Saving is the trickiest case, because the save system needs data from everyone. Instead of importing every state holder, it broadcasts a mutable dictionary and lets each system fill in its own slice:

# game_state.gd (save system)
func snapshot_session() -> Dictionary:
    var snapshot := {}
    Events.session_snapshot_requested.emit(snapshot)
    return snapshot
# fire.gd
func _on_session_snapshot_requested(snapshot: Dictionary) -> void:
    snapshot["fire_fuel"] = _fuel
 
# player.gd
func _on_session_snapshot_requested(snapshot: Dictionary) -> void:
    snapshot["player_pos"] = global_position

The save system never imports the fire or the player. It asks the room "everyone, write down your state," and the dictionary comes back full. (Signal callbacks run synchronously in emit order, so by the time emit returns, the dictionary is complete — which is exactly what you want here.)

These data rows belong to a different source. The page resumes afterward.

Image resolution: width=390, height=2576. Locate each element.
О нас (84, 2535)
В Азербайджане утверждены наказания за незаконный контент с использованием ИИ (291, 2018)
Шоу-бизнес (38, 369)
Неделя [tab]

What it costs (the honest part)

The signal bus is not free, and anyone who tells you otherwise hasn't shipped with one. The real trade-offs:

  • Discoverability drops. "Who actually handles feed_requested?" has no answer from the call site — you have to grep. We mitigate this by keeping every signal in one file with a comment grouping, so Events.gd doubles as a map of the whole game's communication.
  • No compile-time safety on connections. Misspell a handler or change a signal's arguments and you find out at runtime. Static typing on the signal parameters helps; tests on the critical buses help more.
  • Ordering can bite you. If two systems must react to the same signal in a specific order, the bus won't guarantee it. When order matters, that's a smell — usually it means one of those reactions should be a fact emitted by the other, not a second listener on the same intent.
  • It's easy to over-bus. Not everything deserves a global signal. A node talking to its own child should just call the child. We reserve the bus for cross-system communication.

Why it was worth it

The payoff shows up when you refactor. We've moved the fire around the scene tree, rebuilt the HUD twice, and bolted on systems the original design never anticipated — and none of it required touching the systems those changes talked to, because they were never talking directly in the first place. The fire emits that its fuel changed; whoever cares, cares. That decoupling is the same design instinct behind the whole game: systems that reinforce one idea without stepping on each other.

If you're building anything with more than a couple of interacting systems in Godot 4, a signal bus is the cheapest architecture decision you can make early and the most expensive one to retrofit late. Start the autoload now.